__QUOTED PASSAGE__.

Case-sensitive. Hexadecimal values are with lowercase abcdef; Programming Puzzles ... Code Golf is in titlecase; PPCG is in full uppercase.

Try it online.

Definitely not the right language for the job.. Mimicking word-boundaries and replacing Programming Puzzles \S+ Code Golf, but not Code Golf \S+ Programming Puzzles or Programming Puzzles \S+ \S+ Code Golf without any regexes is pretty hard (to do short).. >.>

Explanation:

žK                # Push "abcdefghijklmnopqrstuvwxyzABCDEFGHIJKLMNOPQRSTUVWXYZ0123456789"
                  # (NOTE: if '_' also count as word boundary, use `žj` instead)
  IS              # Push the input as a list of characters
    å_            # Check for each character if they are NOT in the string
      Å¡          # Split the (implicit) input on truthy values
        J         # Join each inner character list to a string again
ε                 # Map each word to:
 Ð                #    Triplicate the word
  ć               #    Extract head; push remainder and head separately to the stack
   '#Q           '#    Check if the head equals "#"
    žh            #    Push string "0123456789"
      A6£«        #    Append the first 6 letters of the alphabet: "0123456789abcdef"
   s      sSåP    #    Check if the characters of the remainder are all in this string
   *i             #    If both are truthy:
     3ä           #     Split the 'word' into three parts
                  #      i.e. "#ab12cd" → ["#ab","12","cd"]
       ćs         #     Extract head, and swap
         R        #     Reverse the remainder list
          J«      #     Join them together, and merge them to the head again
    ë"PPCG"Qi     #    Else-if the word is "PPCG":
     "CGCC"       #     Push "CGCC"
                  #    (Implicit else:
                  #      Use the word that's still there from the initial triplicate)
]                 # Close all if statements and the nested map
 J                # Join the mapped words together again
”–±ÇÀ”            # Push dictionary string "Programming Puzzles"
      DU          # Save a copy in variable `X`
        ¡         # Split the string by this
         ćs       # Extract head & swap; pushing head and remainder to the stack
ε                 # Map each substring `y` in the remainder to:
 ”ƒËŠˆ”           #  Push dictionary string "Code Golf"
       ©          #  Save it in variable `®` (without popping)
        ¡         #  Split the current substring we're mapping by it
         DV       #  Save a copy of this list in variable `Y`
           ćD     #  Extract the head and duplicate
                  #  (so the stack is: remainder, head, head)

__STORED DATA__.
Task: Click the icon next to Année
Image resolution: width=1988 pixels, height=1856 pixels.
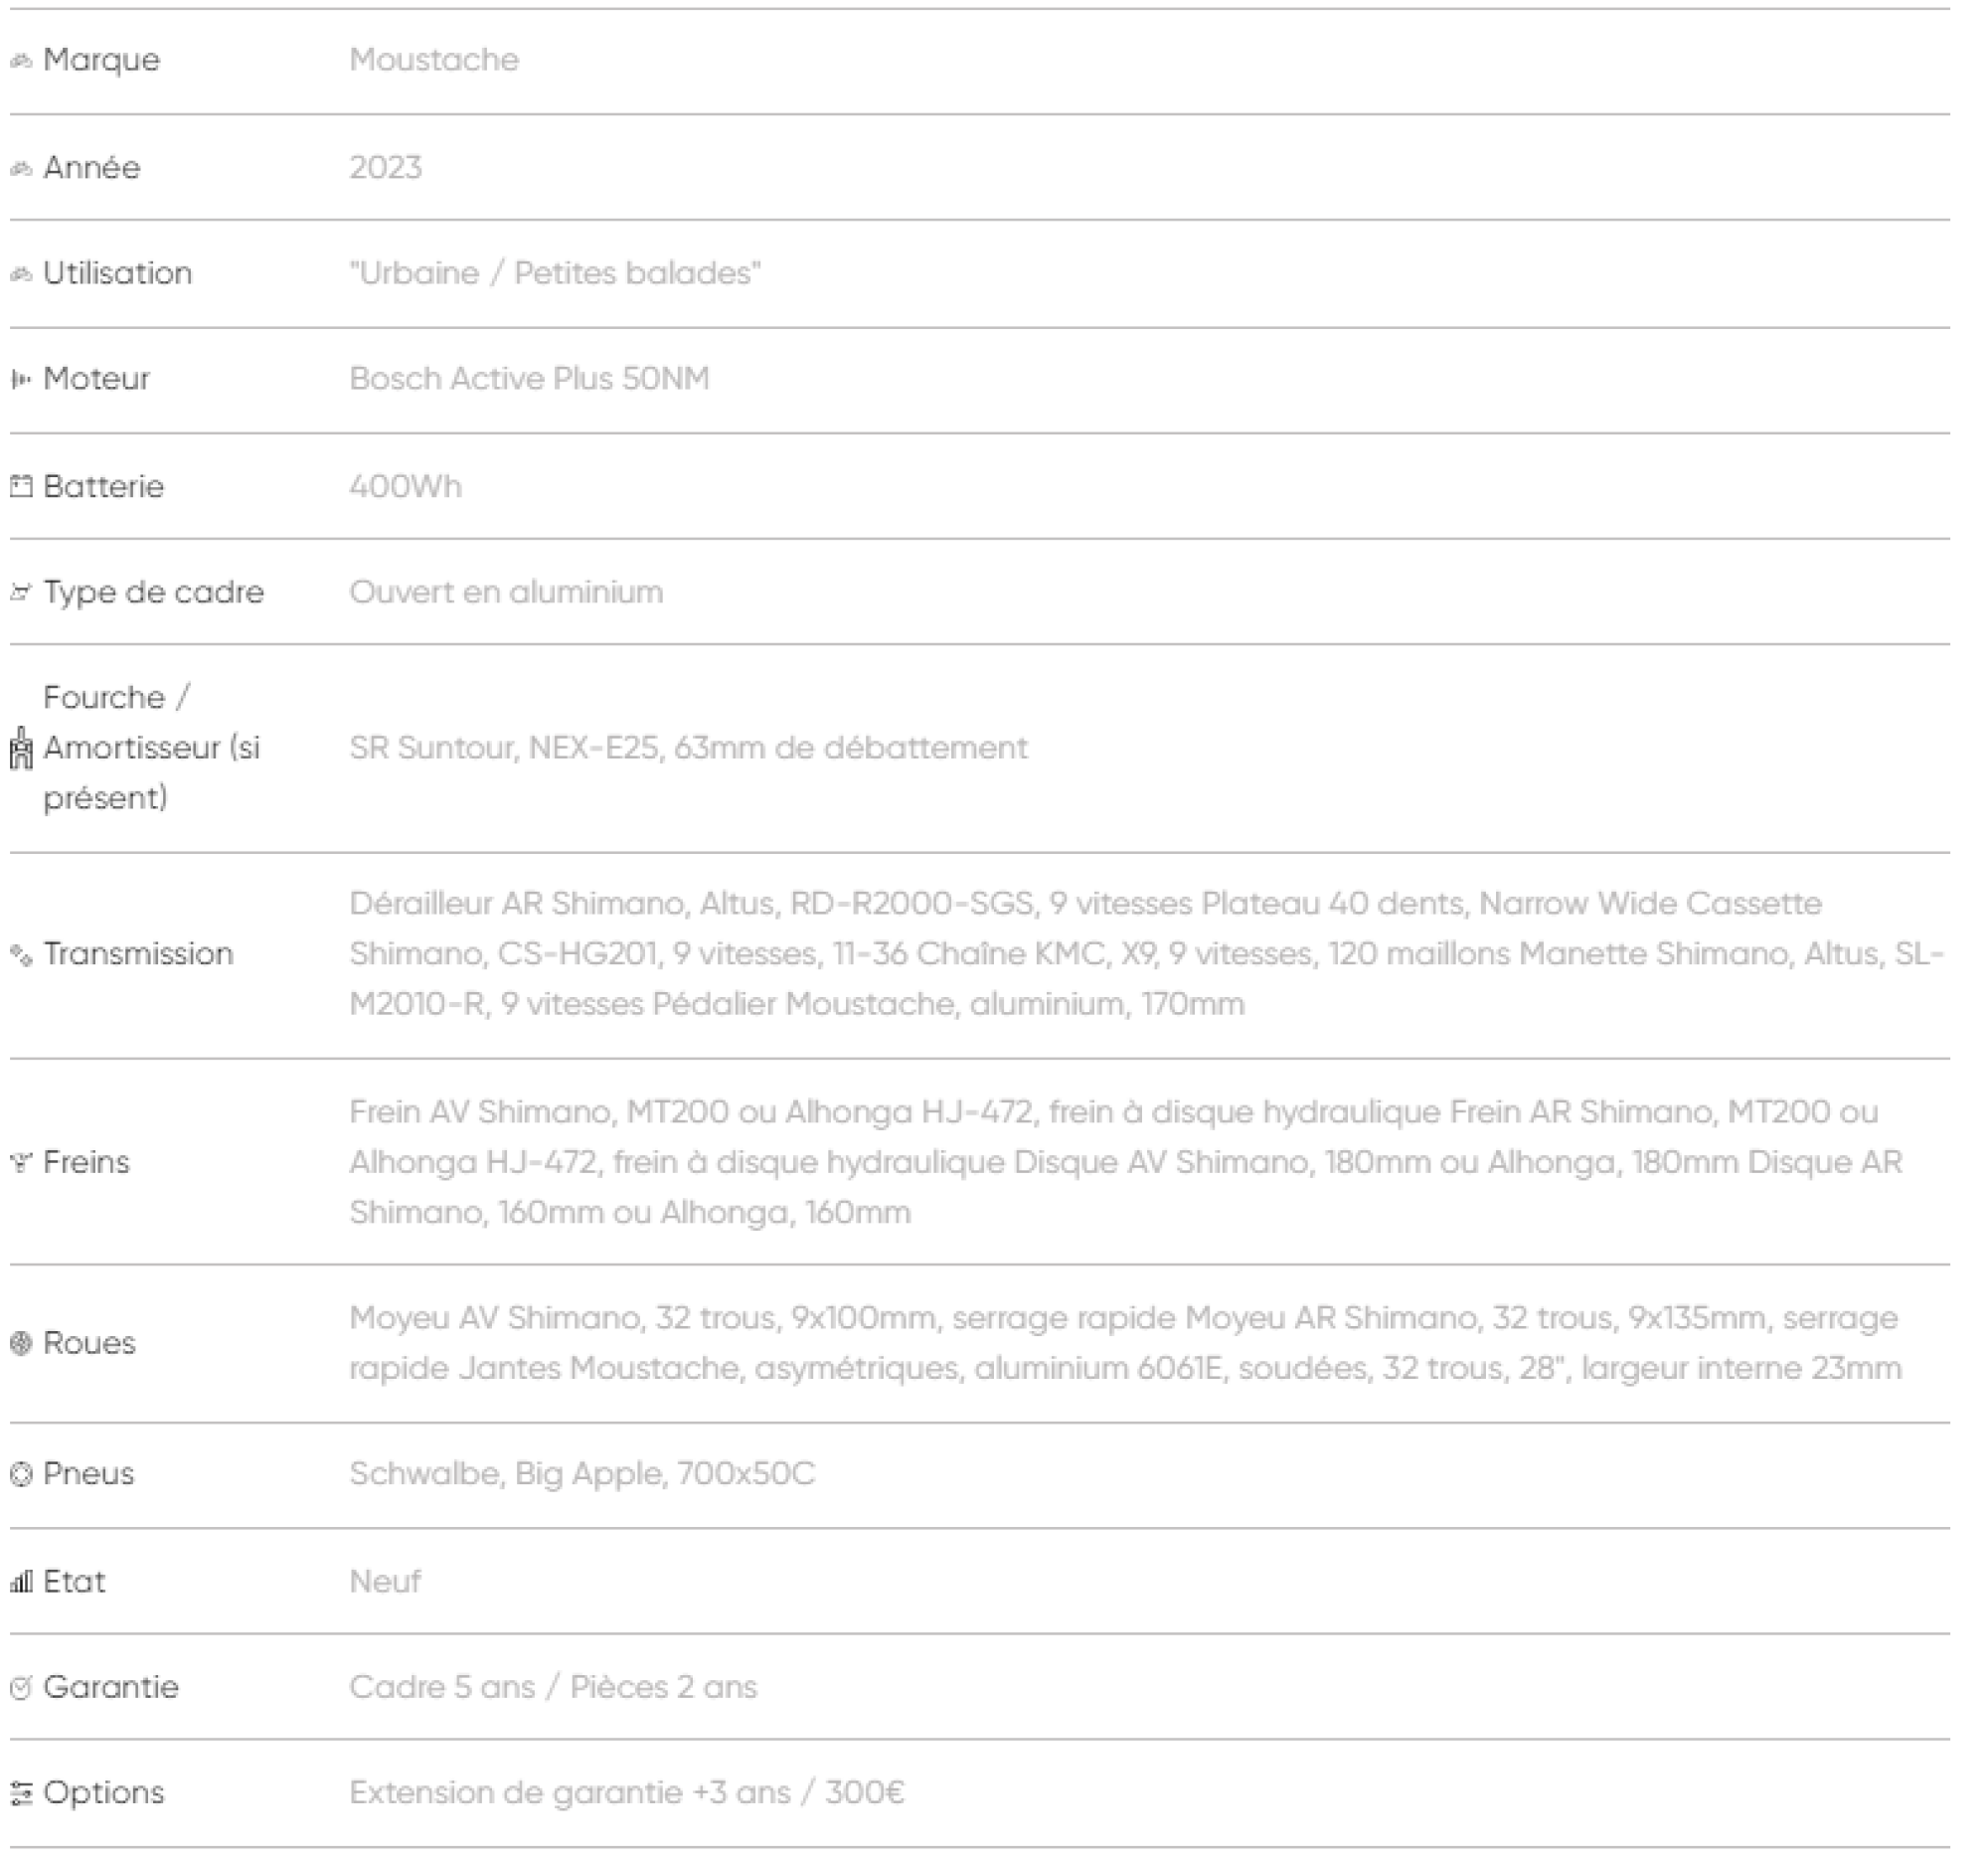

__EXERCISES TO COMPLETE__.
a) Answer these about the code explanation:
(i) In what letter case does the code explanation say hexadecimal values are written?
(ii) What string does the code push when a word equals "PPCG"?
(iii) Which variable holds the saved copy of "Programming Puzzles"?
b) Reproduce word for word the stretch of the code explanation from "Case-sensitive. Hexadecimal values" through "Try it online.".
c) Name every variable that the code explanation says a value is saved in.

__WORKED SOLUTIONS__.
a)
(i) Lowercase (abcdef)
(ii) "CGCC"
(iii) `X`

b)
Case-sensitive. Hexadecimal values are with lowercase abcdef; Programming Puzzles ... Code Golf is in titlecase; PPCG is in full uppercase.

Try it online.

c) `X`, `®`, `Y`